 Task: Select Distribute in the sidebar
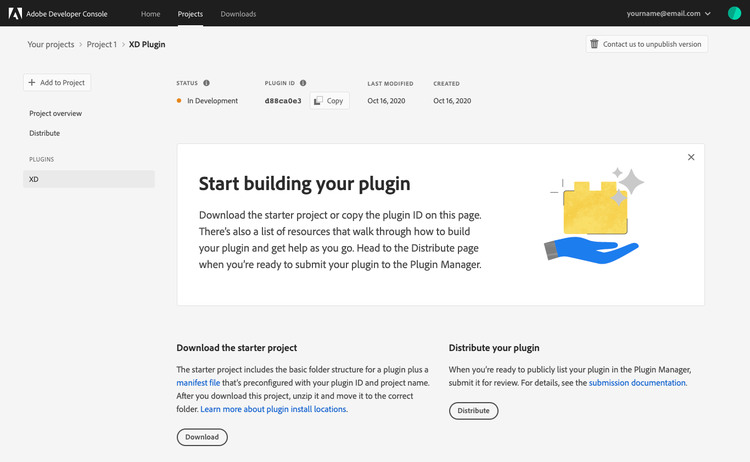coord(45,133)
* * *
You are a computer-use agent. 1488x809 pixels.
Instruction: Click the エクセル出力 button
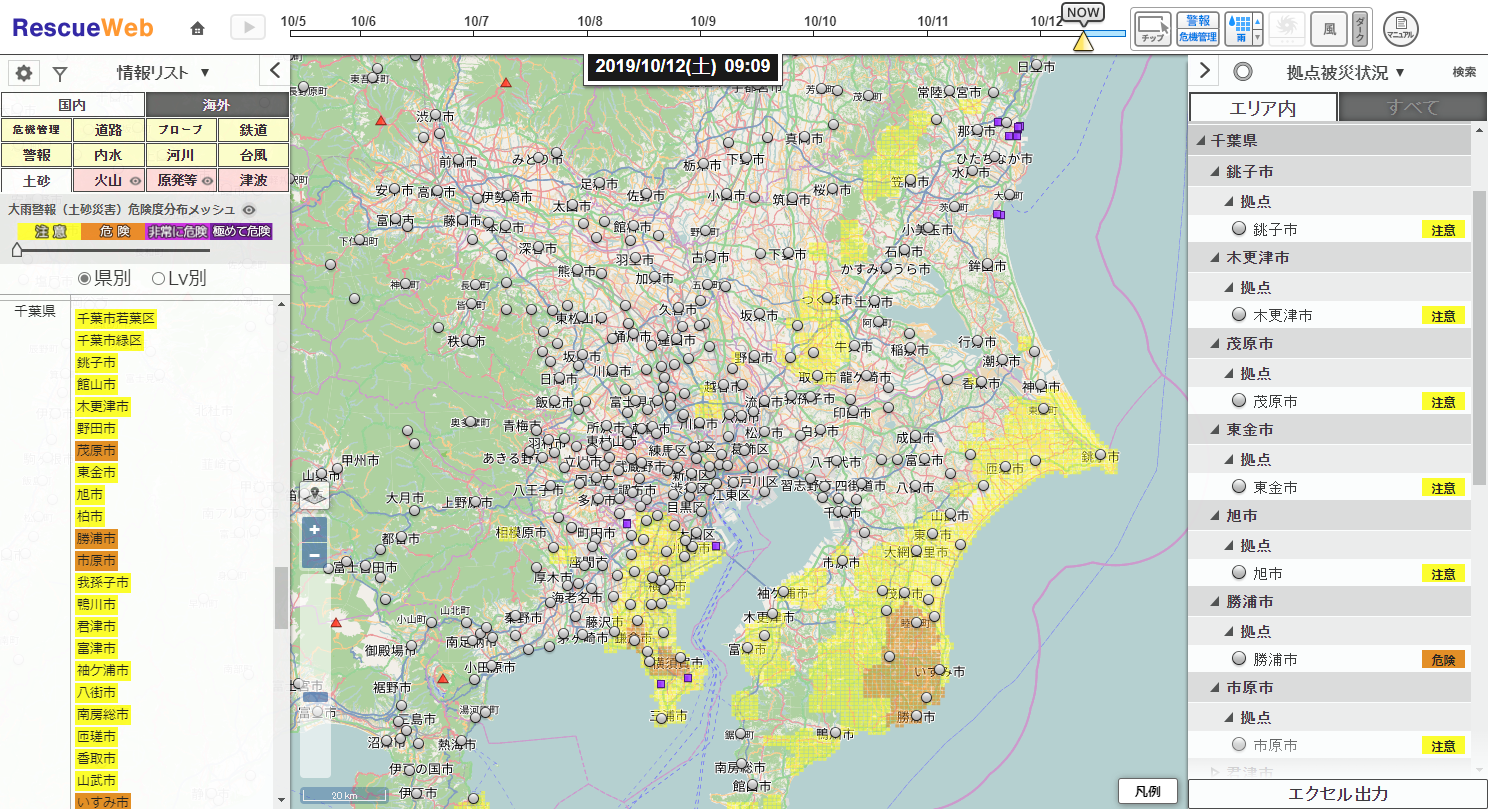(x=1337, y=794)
--
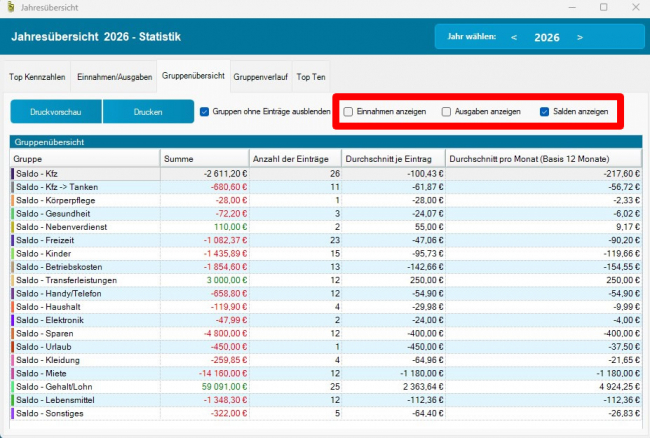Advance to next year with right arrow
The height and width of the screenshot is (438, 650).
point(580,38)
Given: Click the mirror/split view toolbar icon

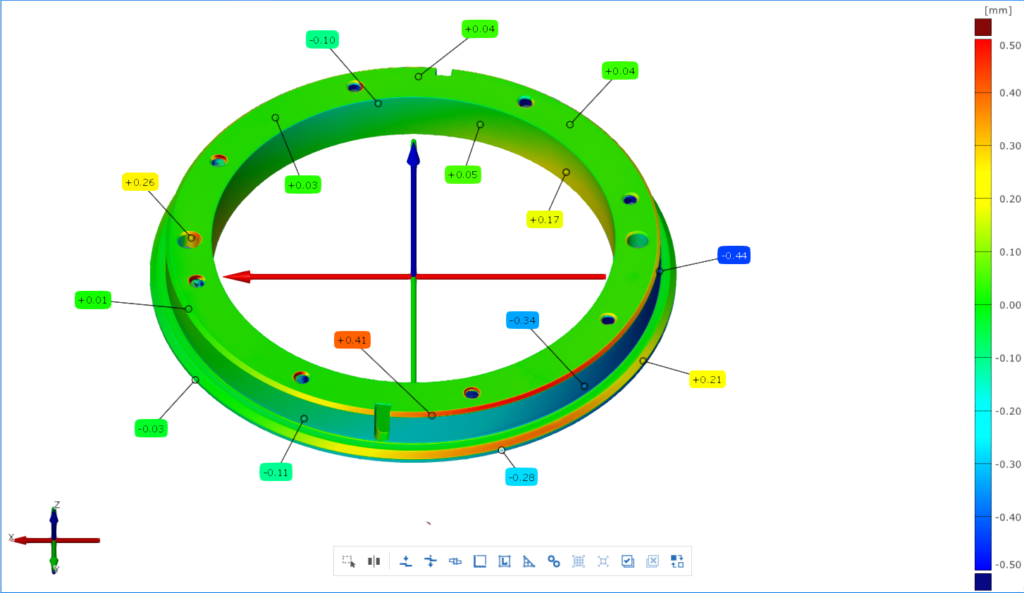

Work required → Count the lines in the material above that contain the string "Click", treating uppercase and lowercase as different, and reply with only that number.

Answer for this exercise → 2